A second topic the morning shiur covered was
the rule that a twice-widowed woman (katlanit) is either discouraged or
forbidden from remarrying owing to the presumption that marriage to her
will shorten the prospective groom’s life. We noted that the halakhah
follows the position that this concern is astrologically based, and also
that this rule’s impact is greatly affected by changes in lifespan.
We studied the striking position of Rambam, who openly declares (in a responsum,
but not in his Code) this a rule better honored in the breach than in the
observance, then surveyed a range of practical decisions from medieval
through contemporary authorities. Throughout, we asked ourselves
how we should deal with a halakhah seemingly based on premises we disagreed
with empirically, especially when that halakhah has direct negative impact
on fellow human beings.
At the conclusion of the program several participants
wrote a full responsum to a detailed hypothetical case involving these
issues.
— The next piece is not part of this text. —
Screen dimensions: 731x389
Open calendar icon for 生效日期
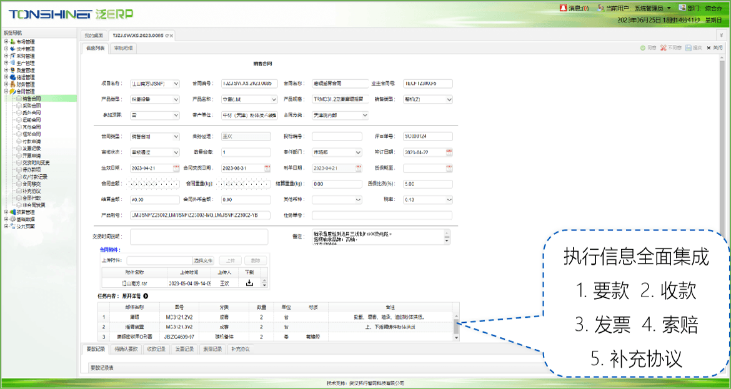tap(176, 168)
The goal of the exercise was to both concretize and
humanize the issues involved, and simultaneously to cause reflection on
all the factors involved in writing and deciding halakhah generally.
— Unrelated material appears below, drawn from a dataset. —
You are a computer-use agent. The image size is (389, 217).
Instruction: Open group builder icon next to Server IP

Other learning projects included studying various
responsa on morally difficult contemporary issues, such as abortion of
fetuses diagnosed with serious or terminal illnesses, R. Z. H. Chajes’
book Darkei Horaah on the relationship of codified halakhah, caselaw, and
popular practice, Nechamah Liebowitz zt”l’s worksheets on the weekly
Torah portion, and guest lectures on halakhic solutions to difficult divorce
cases and on the fine line separating cleverness from abuse in the utilization
of halakhic loopholes.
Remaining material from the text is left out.